**** Input for this task ****

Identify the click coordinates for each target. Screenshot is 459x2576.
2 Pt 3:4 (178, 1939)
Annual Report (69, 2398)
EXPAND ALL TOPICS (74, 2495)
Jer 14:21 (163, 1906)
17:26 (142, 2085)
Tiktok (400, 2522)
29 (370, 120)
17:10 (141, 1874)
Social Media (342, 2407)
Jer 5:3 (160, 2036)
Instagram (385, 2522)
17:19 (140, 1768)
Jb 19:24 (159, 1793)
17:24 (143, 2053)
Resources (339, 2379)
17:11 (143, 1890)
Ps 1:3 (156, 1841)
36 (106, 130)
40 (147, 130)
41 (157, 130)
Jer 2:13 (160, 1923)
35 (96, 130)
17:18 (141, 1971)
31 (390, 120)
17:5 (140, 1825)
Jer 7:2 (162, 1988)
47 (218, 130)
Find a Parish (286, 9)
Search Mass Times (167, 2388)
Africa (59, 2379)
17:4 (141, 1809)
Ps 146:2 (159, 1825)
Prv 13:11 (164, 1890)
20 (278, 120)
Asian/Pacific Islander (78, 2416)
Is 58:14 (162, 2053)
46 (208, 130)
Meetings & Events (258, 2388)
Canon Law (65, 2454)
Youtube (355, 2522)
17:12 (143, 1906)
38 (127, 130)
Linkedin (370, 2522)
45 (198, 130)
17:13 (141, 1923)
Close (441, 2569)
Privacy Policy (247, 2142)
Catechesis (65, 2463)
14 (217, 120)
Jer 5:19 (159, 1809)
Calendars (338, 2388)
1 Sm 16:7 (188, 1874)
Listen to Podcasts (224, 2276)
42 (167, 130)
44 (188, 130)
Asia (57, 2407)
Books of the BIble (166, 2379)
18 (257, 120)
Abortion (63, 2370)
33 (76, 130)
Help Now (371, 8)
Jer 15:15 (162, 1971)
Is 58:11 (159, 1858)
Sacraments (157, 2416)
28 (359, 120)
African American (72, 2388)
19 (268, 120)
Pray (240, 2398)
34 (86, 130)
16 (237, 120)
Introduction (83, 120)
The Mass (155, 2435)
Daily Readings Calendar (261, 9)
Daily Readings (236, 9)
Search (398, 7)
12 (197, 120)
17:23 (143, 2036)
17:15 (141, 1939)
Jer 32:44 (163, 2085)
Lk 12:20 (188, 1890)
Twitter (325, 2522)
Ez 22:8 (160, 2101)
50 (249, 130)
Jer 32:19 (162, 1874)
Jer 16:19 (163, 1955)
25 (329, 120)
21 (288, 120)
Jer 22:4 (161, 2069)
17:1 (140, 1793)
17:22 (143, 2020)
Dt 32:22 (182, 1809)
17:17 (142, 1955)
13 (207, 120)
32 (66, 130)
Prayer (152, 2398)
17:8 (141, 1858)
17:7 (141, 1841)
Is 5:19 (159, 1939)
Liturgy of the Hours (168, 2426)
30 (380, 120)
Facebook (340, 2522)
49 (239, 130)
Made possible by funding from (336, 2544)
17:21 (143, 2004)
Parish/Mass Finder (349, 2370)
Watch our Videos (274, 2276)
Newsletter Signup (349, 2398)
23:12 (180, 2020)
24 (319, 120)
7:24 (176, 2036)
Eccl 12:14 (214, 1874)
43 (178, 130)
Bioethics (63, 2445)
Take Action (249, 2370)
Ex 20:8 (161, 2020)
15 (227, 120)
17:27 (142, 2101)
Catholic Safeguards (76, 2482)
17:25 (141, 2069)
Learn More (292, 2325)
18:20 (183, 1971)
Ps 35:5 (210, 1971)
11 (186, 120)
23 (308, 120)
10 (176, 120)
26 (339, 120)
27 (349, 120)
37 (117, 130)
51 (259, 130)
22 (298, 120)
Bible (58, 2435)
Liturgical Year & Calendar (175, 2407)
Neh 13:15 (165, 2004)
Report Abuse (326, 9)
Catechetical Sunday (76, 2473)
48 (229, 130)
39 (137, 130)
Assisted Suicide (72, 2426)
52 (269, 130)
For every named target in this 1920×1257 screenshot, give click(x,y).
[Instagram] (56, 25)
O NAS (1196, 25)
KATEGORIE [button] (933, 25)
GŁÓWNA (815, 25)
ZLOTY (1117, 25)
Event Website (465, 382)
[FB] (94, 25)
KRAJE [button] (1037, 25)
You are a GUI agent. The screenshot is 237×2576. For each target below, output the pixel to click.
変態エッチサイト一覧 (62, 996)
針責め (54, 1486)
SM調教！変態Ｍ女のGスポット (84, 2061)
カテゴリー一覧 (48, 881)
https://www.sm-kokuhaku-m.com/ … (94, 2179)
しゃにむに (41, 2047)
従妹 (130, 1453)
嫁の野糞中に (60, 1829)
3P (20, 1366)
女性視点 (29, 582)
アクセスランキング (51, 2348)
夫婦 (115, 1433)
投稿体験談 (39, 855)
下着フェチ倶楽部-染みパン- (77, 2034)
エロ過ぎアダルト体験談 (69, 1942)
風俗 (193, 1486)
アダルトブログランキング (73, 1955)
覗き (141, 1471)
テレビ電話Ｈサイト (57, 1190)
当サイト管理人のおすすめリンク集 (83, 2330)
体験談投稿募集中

****

Your task is to return each line of the data above that contains the string "Daily".

[Solution for this task]:
Daily Readings Calendar (261, 9)
Daily Readings (236, 9)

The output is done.